A fully integrated nucleic acid analysis system for multiplex detection of genetic polymorphisms related to folic acid metabolism

Abstract

A sufficient intake of folic acid is essential during pregnancy, but several genetic polymorphisms reduce its absorption, threaten the lives of pregnant women and cause congenital disabilities in newborns. Traditional laboratory detection of genetic variants related to folic acid metabolism is time-consuming and labor-intensive. Microfluidics-based molecular diagnosis integrates sample pre-processing and nucleic acid amplification on-chip to achieve rapid, sensitive, high-throughput, and automated detection. Here, we developed a fully integrated microfluidic system for the detection of genetic polymorphisms related to folic acid metabolism in a “sample in-answer out” style. The system consists of nucleic acid extraction and amplification modules. During nucleic acid extraction, blood cells are lysed, and DNA is captured and eluted through a silica-gel membrane.

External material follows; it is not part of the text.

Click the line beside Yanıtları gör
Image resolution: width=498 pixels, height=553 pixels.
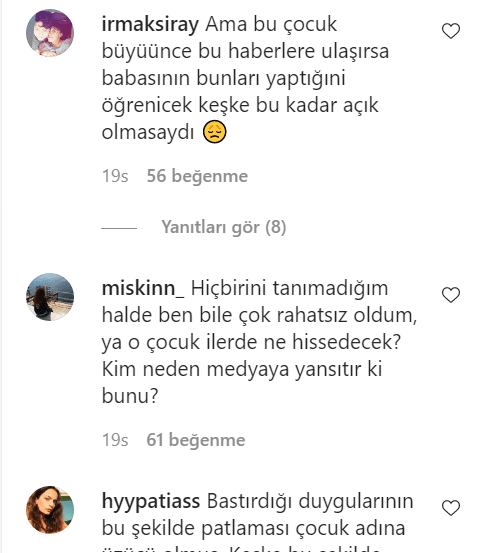point(119,228)
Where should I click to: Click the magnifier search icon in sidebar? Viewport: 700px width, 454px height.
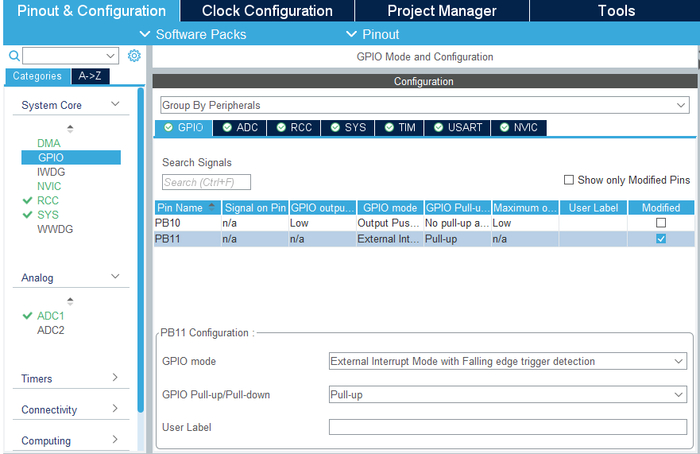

After that, multiple gene loci are detected using loop-mediated isothermal amplification (LAMP) and the color of the reaction chamber indicates whether genetic mutations are present. The experimental results demonstrate that the system can accurately detect gene polymorphisms associated with folic acid metabolism in blood samples with high sensitivity and no cross-contamination between chambers. The blood samples of five patients were tested for mutant alleles on this system, and the test results were consistent with qPCR and DNA sequencing observations. The operation is fully automated, and the detection is completed in approximately 70 minutes. The proposed system has great potential in prenatal diagnosis and other types of nucleic acid detection.